时间:2010-11-05 22:30 来源:半壁江 网 作者:中国思想论坛 点击:
海德格尔说,正是诗人的语言「使在一民族和她文化的各个历史时代中,公开显现出在我们日常语言中所谈论和处理的东西。」〔三三一〕 对诗人来说,这是对诗歌言辞力量的公开恭维。诗人使一个民族获得了同一性。就象荷


  海德格尔说,正是诗人的语言「使在一民族和她文化的各个历史时代中,公开显现出在我们日常语言中所谈论和处理的东西。」〔三三一〕

  对诗人来说,这是对诗歌言辞力量的公开恭维。诗人使一个民族获得了同一性。就象荷马[Homer]和赫希奥德[Hesiod]一样,他们给民族提供了诸神,并以此为民族提供了「道德规范和习俗」[SitterundBrauch]。诗人就是这个民族文化的真正的发明者。荷尔德林在他的诗中,把诗的力量作为题目,所以海德格尔称荷尔德林为「诗的诗人」。

  接下来海德格尔把诗所作的文化奠基活动,同其它伟大奠基活动联系在一起,与哲学性的世界的展开、国家的奠立联系在一起。「基本情绪[Grundstimmung],即一个民族之人生此在的真理,最初是由诗人奠基的。通过思想家......如是被揭示的实存的存在(Seyn[desSeienden])即如其为存在(Seyn)而被把握。......而因着民族如其为民族带回到自身,如是被把握的存在[Seyn]将藉此......被置于定了情绪的历史的真理之中[indiebe-stimmtegeschichtlicheWahrheitgestellt]。这是通过国家创建者创建国家而实现的」。(《海德格尔全集》第三九卷,第一四四页)

  诗[作]、思想、政治有一个共同之处,它们都能成就有着巨大力量的作品[WerkevongrosserMaechtigkeit]。联系到荷尔德林,海德格尔说﹕「很可能有一天,我们必须从日常性中退出,必须退到诗的力量中去,然后再也不会象我们离开时那个样子回到日常生活中去了。」(《海德格尔全集》第三九卷,第二二页)

  诗人、思想家和政治活动家成了其它人的命运,因为他们是创造性的,通过这种创造,有某种东西出现在世界之中,这种东西在其周围创造了一个「晕圈」["Hof"],其中出现了新的人生此在关系[Daseinsverhaeltnisse]和可洞见性[Sichtbarkeiten]。这些作品在实存的背景[LandschaftdesSeienden]中星罗棋布,满载力量,如带有魔法般。它们的创造海德格尔亦称之为「战斗」[Kampf]。在一年后所作的讲课《形而上学导论》[EinfuehrungindieMetaphysik]中,他是这样谈论这种创造性「战斗」的﹕「这种战斗首先设计和发展出了一种前所未闻的[Unerhoerte],至今未被说及的[Un-gesagte],未被想到的东西[Un-gedachte]。这个战斗后来为从事创造活动的诗人、思想家和政治活动家所承担,他们建立了一个作品群,同强大的支配力相抗衡。在作品中将此过程中开放出的世界固定[bannen]下来。」。(海德格尔《形而上学导论》,一九八七年,德文版,第四七页)

  我们已经看到,海德格尔是如何被希特勒的「创造性的」国家建立活动所「迷惑」(gebannt),现在该轮到荷尔德林的诗的权力范围[Machtbereich]。对纳綷主义革命有效的,在这里同样有效。

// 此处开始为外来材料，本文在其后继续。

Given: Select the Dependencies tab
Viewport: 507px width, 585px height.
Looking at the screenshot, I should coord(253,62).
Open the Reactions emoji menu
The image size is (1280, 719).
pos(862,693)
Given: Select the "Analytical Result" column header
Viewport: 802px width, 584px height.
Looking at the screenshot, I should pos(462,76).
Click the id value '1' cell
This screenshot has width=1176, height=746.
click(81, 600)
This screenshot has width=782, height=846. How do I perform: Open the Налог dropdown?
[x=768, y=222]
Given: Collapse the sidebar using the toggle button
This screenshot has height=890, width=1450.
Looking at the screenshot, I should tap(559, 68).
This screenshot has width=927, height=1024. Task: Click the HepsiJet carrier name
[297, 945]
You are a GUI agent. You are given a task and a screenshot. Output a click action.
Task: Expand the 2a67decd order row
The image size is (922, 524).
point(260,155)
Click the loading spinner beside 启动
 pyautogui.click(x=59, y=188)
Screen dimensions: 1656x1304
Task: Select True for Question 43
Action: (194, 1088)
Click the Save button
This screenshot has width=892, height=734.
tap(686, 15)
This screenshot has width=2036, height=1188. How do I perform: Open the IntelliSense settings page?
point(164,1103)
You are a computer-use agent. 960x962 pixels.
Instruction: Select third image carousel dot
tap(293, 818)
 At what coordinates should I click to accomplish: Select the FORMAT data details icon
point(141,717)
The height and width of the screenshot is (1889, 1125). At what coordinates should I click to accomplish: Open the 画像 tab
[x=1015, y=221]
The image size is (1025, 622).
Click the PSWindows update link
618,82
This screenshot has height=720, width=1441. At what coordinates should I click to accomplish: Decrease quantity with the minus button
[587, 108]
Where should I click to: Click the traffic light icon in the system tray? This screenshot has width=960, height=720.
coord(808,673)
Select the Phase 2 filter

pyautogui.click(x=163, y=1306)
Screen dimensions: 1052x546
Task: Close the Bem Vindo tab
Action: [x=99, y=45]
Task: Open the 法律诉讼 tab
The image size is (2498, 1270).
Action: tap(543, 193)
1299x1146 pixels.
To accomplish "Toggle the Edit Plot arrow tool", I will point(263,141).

  一九三三年十一月三十日,在其图宾根演讲「纳綷主义国家中的大学」[DieUniversitaetimnationalsozialistischenStaat]中,海德格尔就已警告,切勿把革命的现实看作某种手头现成的或者事实性的东西。如果这样看待革命,人们便无法体验到它到底是甚么东西。人们必须深入这个现实的魔力区域内部去,让自己在其中变化。这适用于荷尔德林,亦适用于一切伟大的诗作。它要求人们决断,是投入它的漩涡之中,还是保持自己同它的安全距离。荷尔德林的诗就如政治和思想一样,只向作出决断者展开自己,成为革命的事变,成为涉及整个人生此在的变革。但是,只有少数人肯去冒这个风险。海德格尔试图去分析安全距离的策略﹕一切努力都是为了不要使人的诗的强力言辞变为现实。于是有人把诗理解为经历和想象的「表达」,它有娱乐价值,对拓展精神的界限有裨益;或把诗看作意识形态的上层建筑,为现实关系的美化或掩饰;又或者认为--这里海德格尔引用了纳粹意识形态--「诗是民族生物学上的必然功能」。(《海德格尔全集》第三九卷,第二七页)海德格尔讽刺说,消化也是民族的必然功能。这种并不进入现象的影响力范围之中,而只从外部来规定它、固定它的立场,海德格尔称之为「自由主义」的基本立场[liberalistischeGrundeinstellung]。「如果『自由主义的』这个被人用滥了的字眼还有某种意义的话,那么它就是指这种思想方式了。因为它从根本上,并且从一开始,便只想证明自己所认为的东西、自己想好的东西、进而将之变为仅仅是自己的看法的对象。」(同上,第二十八页)

  这是对「自由主义的」一词的独特的使用,所指的是无思想的、无情感的、在方法上回绝沉浸于事物自身的意义之中。人们总想走到事物「之上」、「之下」或「之后」,却无论如何避免被牵扯到事务「当中」。在这里,海德格尔的批评涉及的是荷尔德林「诸神之夜」的典型心情。

  荷尔德林说,我们「今天的人」尽管「经验丰富多样」,即有多方面的科学知识,但我们丧失了感受自然、感受人类关系的丰富性、生动性的能力。我们失去了「神性」,这就是说,「精神」离开了世界。我们屈服于自然,「望远镜」跻入到万有的幽深冥远之中。我们在显现的世界的「稳固的阶梯」上仓促行进。自然与人之间的「爱的联系」被我们做成绳索,我们嘲笑人与自然之间的界限。我们成了最精明的种类,甚至为能看到诸物赤身裸体而飘飘然忘乎所以。于是,人们再「看」不到土地,「听」不到鸟鸣,人与人之间的语言也变得「枯燥无味」。这一切在荷尔德林那里都是「诸神之夜」的表现。它意味着世界关系,人与人之间关系的内在意蕴和辉煌力量的消失。14

  按荷尔德林的理解,诗人要使已经没落的世界的整个活生生的内容重新在语言中突现。因为诗人只能追忆在没落了的事物,所以他是一「贫困时代的诗人」。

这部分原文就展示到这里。